What is the best eSIM for long-term travel and digital nomads?
For months on the road, combine a global or pay-as-you-go eSIM (Yesim and Roamless charge per gigabyte from a wallet; BNESIM sells long-validity global plans) with local SIMs in countries where you stay longest. Pure travel bundles get expensive past a few weeks.
Tourist bundles are priced for two-week trips; nomad life breaks that math. Past the first month, the per-gigabyte cost of stacking 30-day bundles adds up, so the long-haul setup looks different. Pay-as-you-go providers like Roamless and Yesim hold money in a wallet and charge per gigabyte wherever you are, with no expiry pressure: ideal as the always-works layer when you land somewhere new.
For the country where you park for a month or more, a local prepaid plan (often installable as an eSIM via the local carrier's app) usually wins on raw price and gives you a local number for deliveries and bookings.

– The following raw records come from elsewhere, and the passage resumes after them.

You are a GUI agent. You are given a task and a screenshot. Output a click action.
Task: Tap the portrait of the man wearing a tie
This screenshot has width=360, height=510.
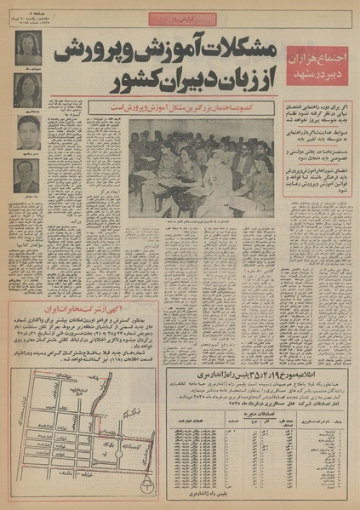tap(28, 177)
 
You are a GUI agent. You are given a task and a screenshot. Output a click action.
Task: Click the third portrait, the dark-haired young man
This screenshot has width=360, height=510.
tap(28, 132)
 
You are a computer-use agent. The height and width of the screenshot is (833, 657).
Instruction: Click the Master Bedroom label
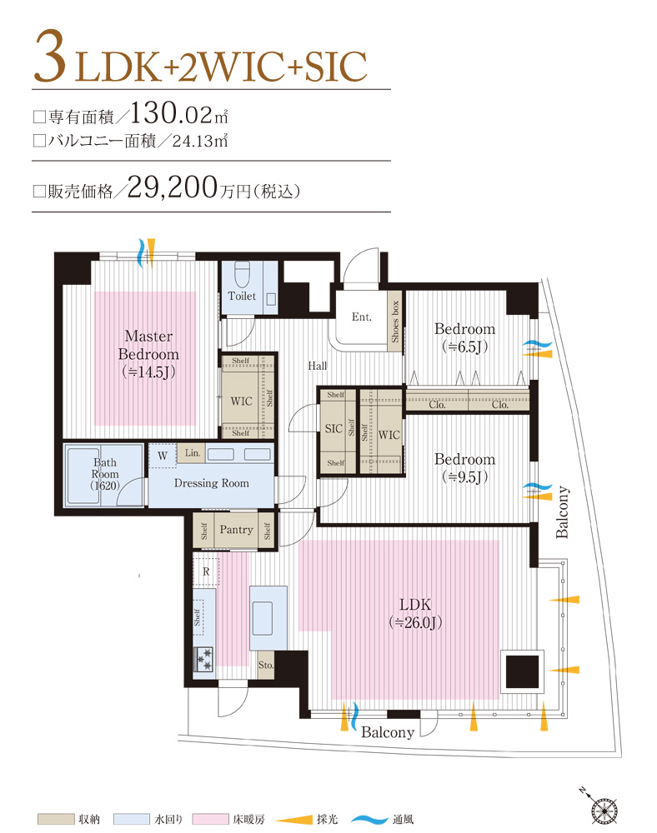tap(148, 353)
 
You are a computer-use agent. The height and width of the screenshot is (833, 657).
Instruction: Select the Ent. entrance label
tap(361, 317)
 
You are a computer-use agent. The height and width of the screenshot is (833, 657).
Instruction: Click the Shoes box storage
tap(394, 321)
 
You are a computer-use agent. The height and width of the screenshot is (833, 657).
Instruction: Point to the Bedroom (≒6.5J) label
tap(464, 337)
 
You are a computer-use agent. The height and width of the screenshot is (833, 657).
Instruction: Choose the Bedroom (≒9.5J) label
tap(464, 467)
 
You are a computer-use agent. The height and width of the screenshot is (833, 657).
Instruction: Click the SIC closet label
tap(334, 429)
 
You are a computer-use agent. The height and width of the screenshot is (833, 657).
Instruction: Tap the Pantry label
tap(236, 530)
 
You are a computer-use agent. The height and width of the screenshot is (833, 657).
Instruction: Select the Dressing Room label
tap(211, 483)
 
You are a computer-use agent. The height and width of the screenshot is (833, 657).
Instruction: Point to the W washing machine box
tap(162, 455)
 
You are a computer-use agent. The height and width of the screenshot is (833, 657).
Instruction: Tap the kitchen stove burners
tap(204, 658)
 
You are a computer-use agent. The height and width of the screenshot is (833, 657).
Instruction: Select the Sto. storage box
tap(265, 666)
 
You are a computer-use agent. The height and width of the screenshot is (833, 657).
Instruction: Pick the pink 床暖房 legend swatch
tap(211, 820)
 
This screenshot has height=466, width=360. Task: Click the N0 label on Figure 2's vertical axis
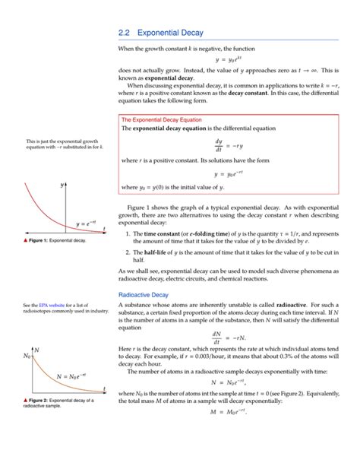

The global travel eSIM then becomes your bridge: it covers arrival day, border-hop weekends, and any country where buying local is more hassle than it is worth. BNESIM's long-validity global packages and GigSky's broad coverage serve the same bridge role.
Two nomad-specific notes: hotspot policies matter more than usual (your laptop lives off that connection some weeks; verify the plan allows it), and keep your home-country SIM alive on the cheapest possible plan, because banks, government logins, and two-factor codes assume that number exists for years.